ETABLISSEMENTS TRASPHALT T.P Travaux Poétiques
L’entreprise de T.P interroge la rue.
Quel est donc son sens ? Unique ? Interdit ? Giratoire ?
A moins qu’un autre encore ne surgisse du plus profond du macadam.
Une équipe d’intervenants réalise à l’aide de machines à peindre, un espace graphique sur la chaussée.
Chaque instrument est pourvu de capteurs sonores ; chaque acteur porte un dispositif amplifiant et diffusant les sons qu’il produit à partir de son matériel et de ses mouvements.
Les mots et les corps s’accordent à cette musicalité.
Jean Louis Masson
Scénographe, plasticien, il travaille autour du thème de l’industrie au service de la poésie.
C’est après plusieurs années de constructions et de performances autour de divers instruments
à peindre, que le projet de création d’une entreprise de travaux poétiques s’est dessiné.
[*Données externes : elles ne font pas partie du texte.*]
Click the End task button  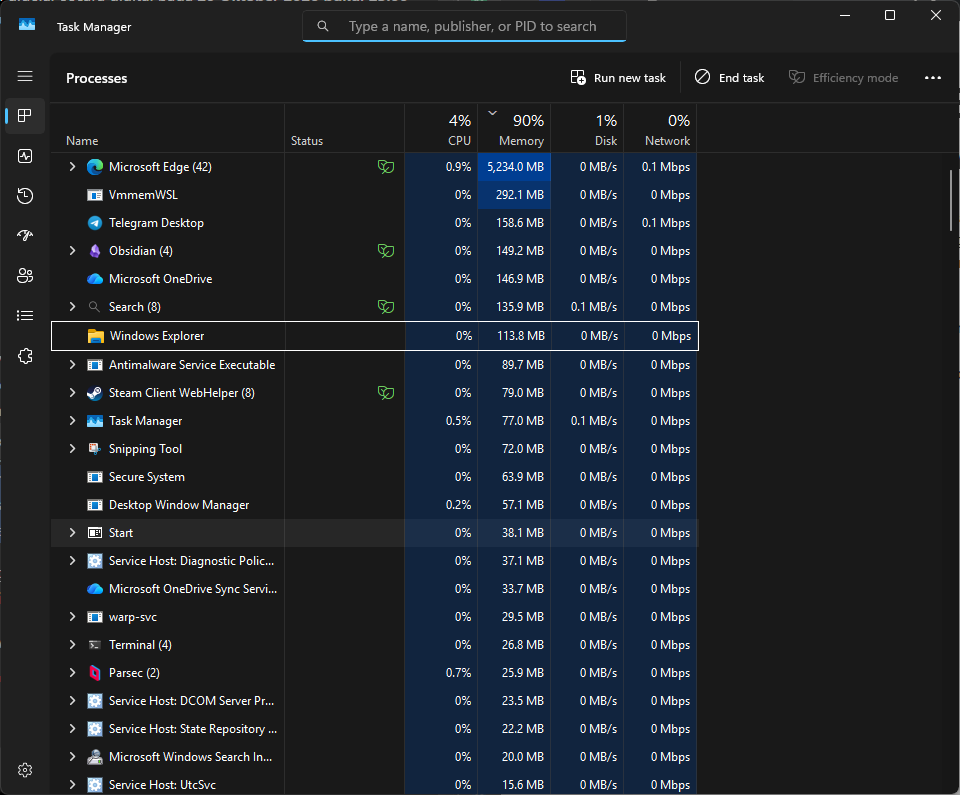click(729, 78)
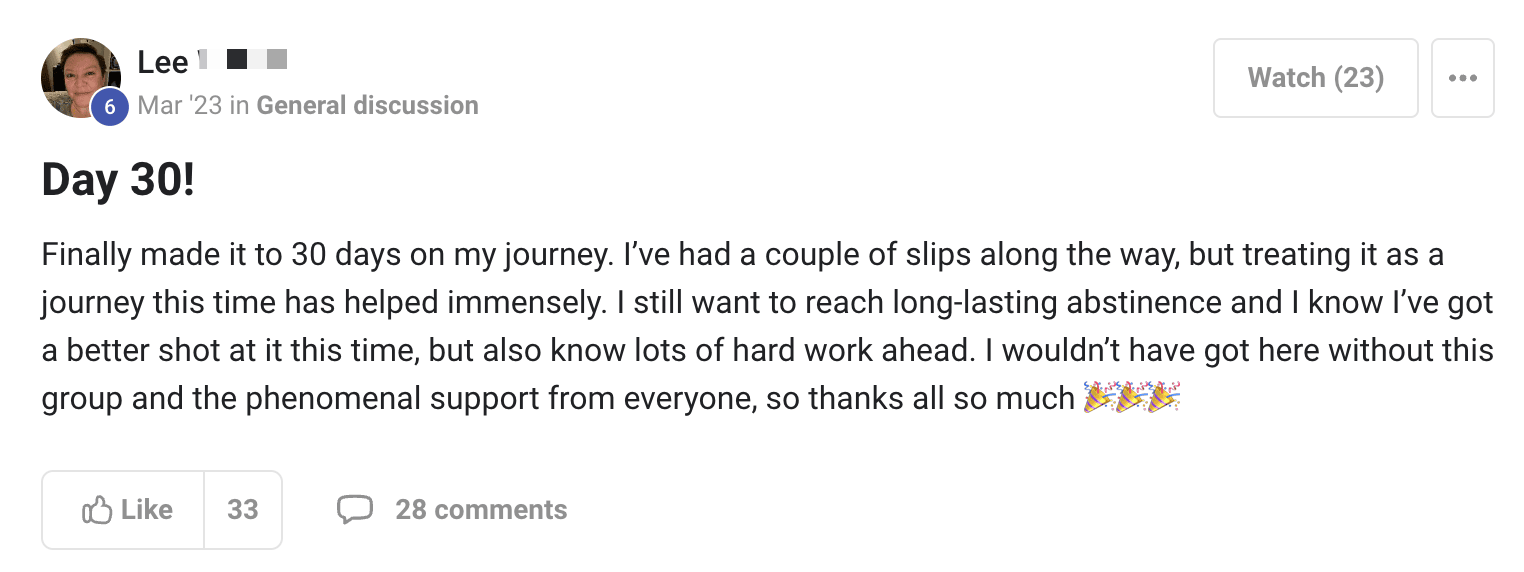Click the last party popper emoji

tap(1164, 399)
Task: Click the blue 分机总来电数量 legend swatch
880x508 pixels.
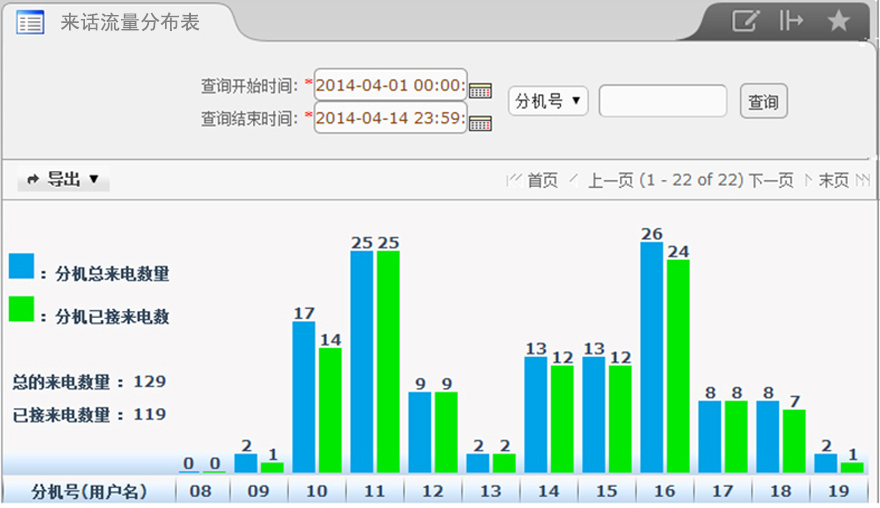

La première approche s’est faite en juillet 2003 au Citron Jaune de la Cie ilotopie, par une théâtralisation de ces interventions plastiques. En 2006, après l’adjonction de dispositifsexploitant la production sonore d’instruments revisités, le collectif "Etablissements TRASPHALT T.P" décide de concentrer leurs activités sur la relation qu’ils établissent entre mouvements, sons et traces. Cet acte, au plus proche de l’asphalte, constitue la forme en finalisation actuelle des "Tatoueurs de Rues".
Comme des passeurs, les "Tatoueurs de Rues" sont à mi-chemin entre le réel et l’imaginaire.
Comme des peintres sur un support bitume, ils travaillent la surface de la rue guettant
l’émergence de sa mémoire profonde. Comme des mélomanes ils écoutent les bruits,
les rythmes de leur outillage s’assembler, évoquer quelques phrases musicales.
Comme des ouvriers ils racontent leurs souvenirs de chantiers au coeur de l’imaginaire...
Des pensées remontent, se dessinent en surface, du fond du corps, du fond du coeur, du fond
du temps...
Des histoires se réveillent sous l’asphalte.